Le glow, ce mot qu’on utilise sans vraiment comprendre

Si tu es arrivée jusqu’ici, ce n’est probablement pas juste pour une nouvelle crème. C’est parce que, quelque part, tu as envie de retrouver une peau qui va bien. Pas une peau parfaite, pas une peau de magazine retouchée. Une peau qui respire la santé, qui a l’air vivante.
En Corée, on appelle ça le glow. Et avant que tu n’imagines un effet pailleté ou un filtre Instagram, laisse-moi te rassurer tout de suite : ce n’est ni l’un ni l’autre. Le glow, ce n’est pas un highlighter qu’on applique. C’est ce qui se passe quand la peau, en dessous, fonctionne enfin correctement.

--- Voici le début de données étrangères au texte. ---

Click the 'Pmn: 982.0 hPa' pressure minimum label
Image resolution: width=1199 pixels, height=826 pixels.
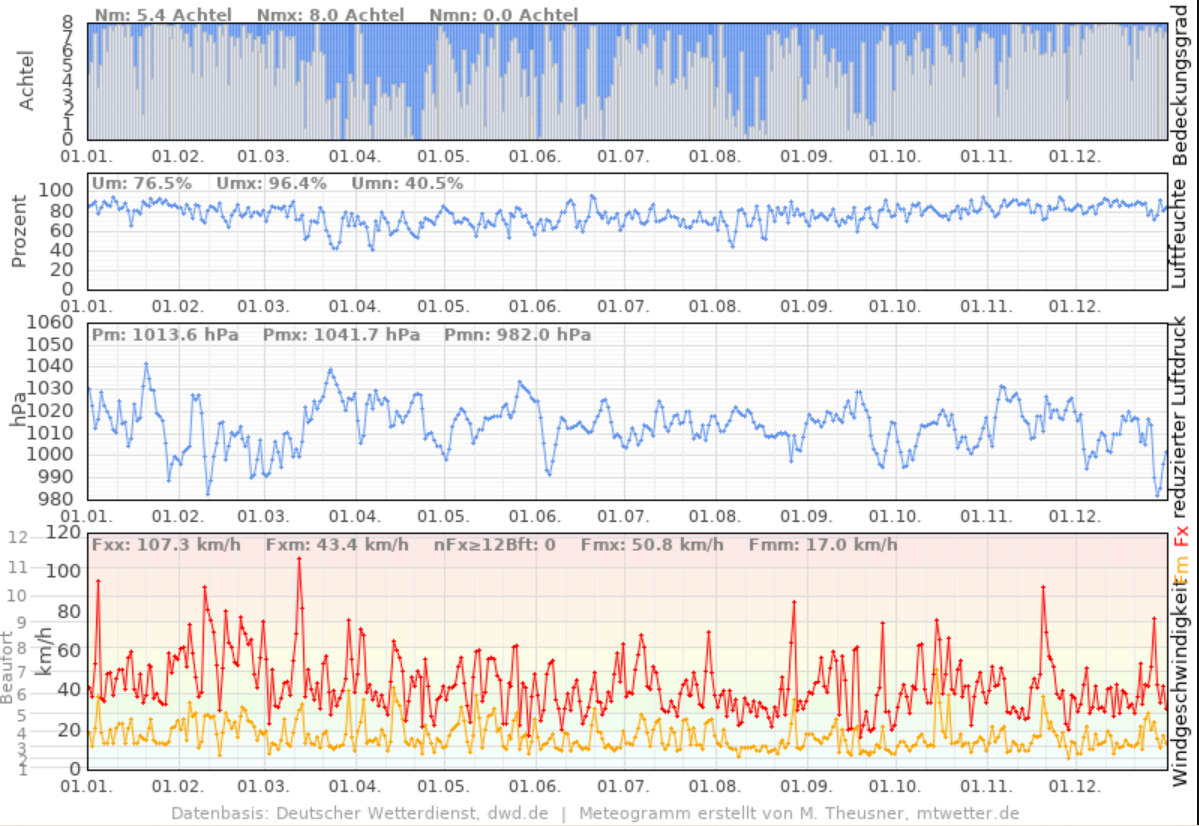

Ce que le glow veut dire, concrètement

Dans la vision coréenne du soin, une peau qui glow, c’est une peau :

  • Profondément hydratée
  • Protégée par une barrière cutanée intacte
  • Bien irriguée par la micro-circulation
  • Capable de se renouveler sans s’irriter
  • Équilibrée entre eau et lipides
  • Peu inflammatoire

Traduit en langage de dermatologue, ça donne : un film hydrolipidique stable, une fonction barrière efficace, une hydratation suffisante de la couche cornée, une micro-circulation active, et un stress oxydatif sous contrôle.
Le résultat, lui, est très simple à observer : la lumière se réfléchit mieux à la surface de la peau. Elle paraît plus rebondie, plus claire, plus vivante.

D’où vient cette obsession coréenne pour le glow

Rituel de beauté traditionnel coréen à l'origine du glow, dynastie Joseon

Parce que la beauté coréenne ne s’est jamais vraiment construite autour du maquillage, mais autour de l’état de la peau elle-même.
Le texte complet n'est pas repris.